L'avis de la HAS est sollicité dans le processus de classement des maladies de longue durée. L'intégration de l'obésité parmi ces dernières constitue un sujet que nous pourrions étudier, sur saisine du ministère. En première analyse, je pense que nous devons être prudents sur la reconnaissance en ALD d'un facteur de risque. Un patient obèse sera déjà en ALD dès qu'il contractera une pathologie qui nécessite sa prise en charge. Or, si les pathologies secondaires à l'obésité bénéficient d'une prise en charge protocolisée et organisée, la prise en charge médicale de l'obésité apparaît clairement insuffisamment structurée en dehors du secteur hospitalier. L'essor de la prise en charge chirurgicale qu'a connu ce dernier est à double tranchant, avec des points positifs mais aussi certainement des risques complémentaires.
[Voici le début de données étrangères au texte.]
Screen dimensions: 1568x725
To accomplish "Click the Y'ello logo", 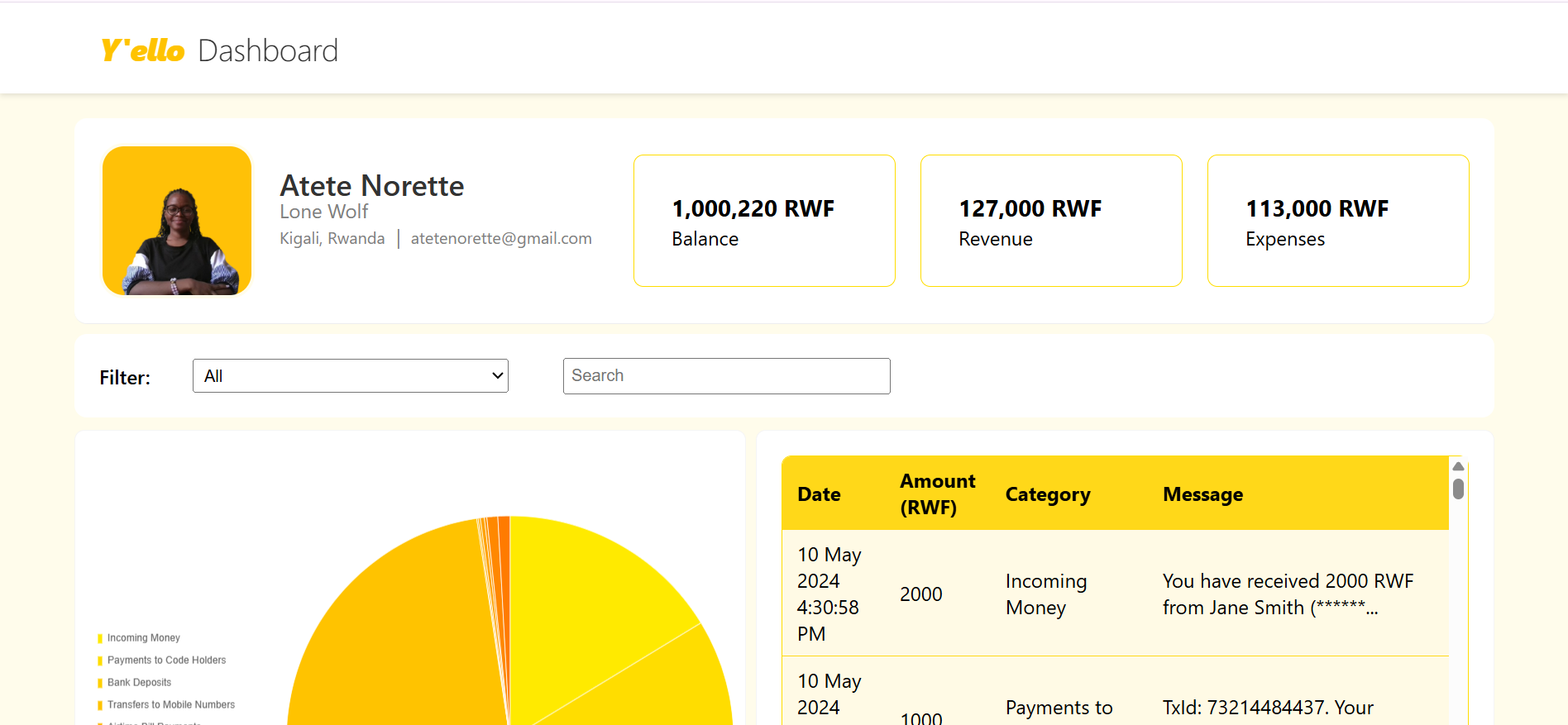I will coord(142,50).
La feuille de route « Prise en charge de l'obésité 2019-2022 » met l'accent sur des parcours de santé pour les personnes en situation d'obésité ou à risque de le devenir ainsi que sur l'importance de la fonction de coordination et de suivi. Il est fondamental d'avoir à l'esprit que ce n'est pas une action ponctuelle qui va régler le problème de l'obésité d'une personne et que nous avons besoin de définir un parcours des personnes déjà obèses, mais aussi de celles en risque de le devenir, ce parcours devant intégrer les facteurs de risques qu'ils soient environnementaux ou autres. Nous travaillons avec la CNAM puisque nous avons été chargés par le ministère de définir un parcours pour ces patients déjà obèses ou à risque. Il s'agit de préciser la nature de la prise en charge souhaitable et qui implique, bien évidemment, des actions de prévention, y compris environnementales. Le principe est également d'élaborer des messages pertinents qui ont vocation à être portés très activement auprès des professionnels de santé, tout en développant des indicateurs de qualité du parcours pour établir un état des lieux et observer l'impact de ces actions.

Par conséquent, l'ALD est effectivement à étudier. Nous n'avons pas d' a priori à cet égard. Si nous sommes saisis, nous pourrons y travailler en vue de mener une analyse scientifique.
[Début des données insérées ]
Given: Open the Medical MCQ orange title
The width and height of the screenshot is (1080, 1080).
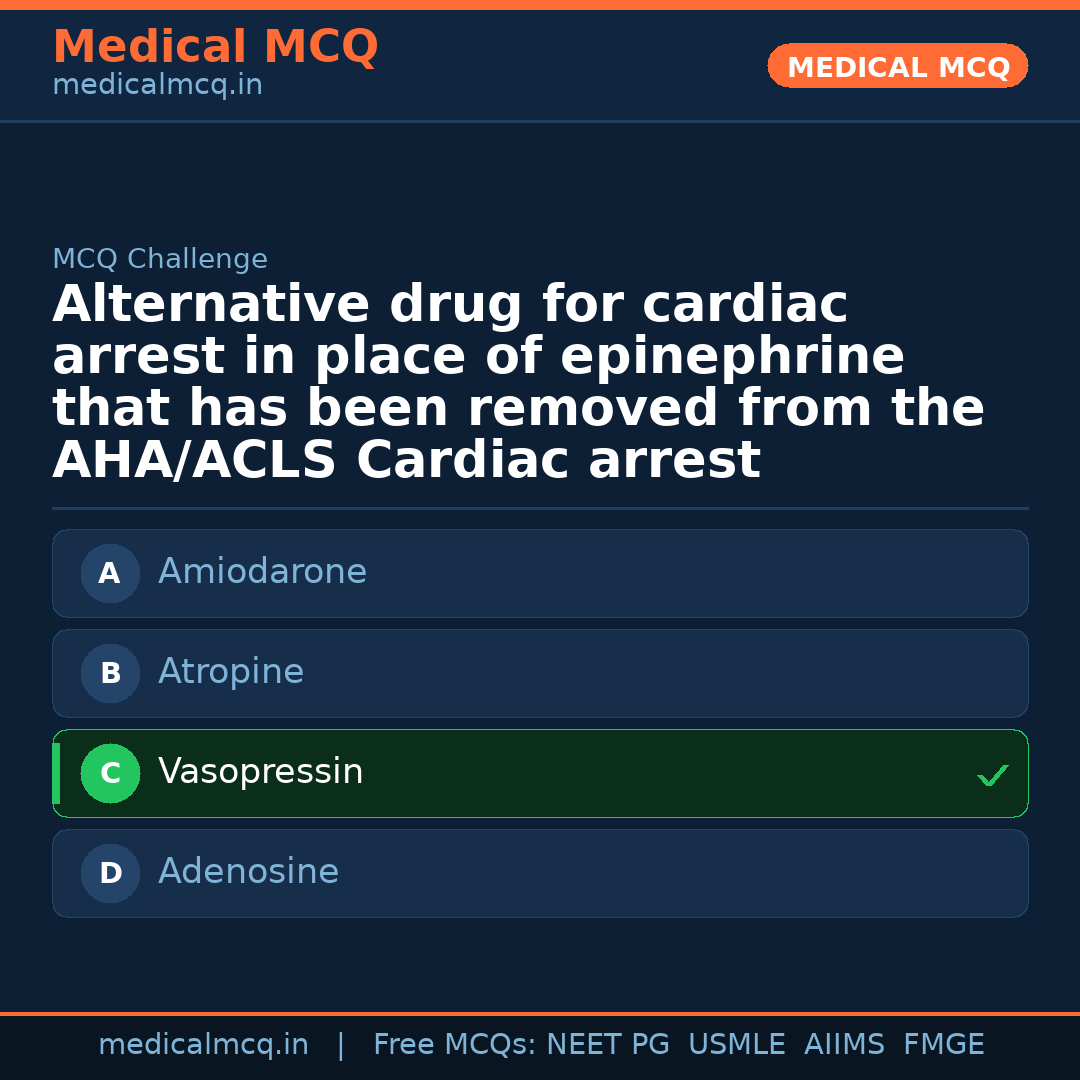Looking at the screenshot, I should 215,47.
Nous manquons d'expertise en ce qui concerne l'étiquetage des produits. Nous ne l'avons jamais travaillé sur le plan scientifique et il nous semble indispensable qu'il soit expertisé, analysé et que nous disposions d'une définition scientifique de ce qu'est un perturbateur endocrinien obésogène, de façon à pouvoir le reconnaître. Une fois cette définition posée et partir du moment où ces éléments sont identifiés dans des aliments proposés à la population, nous ne pourrons qu'être favorables à l'indication de ce risque, parmi les autres, en lien avec la nutrition de la population.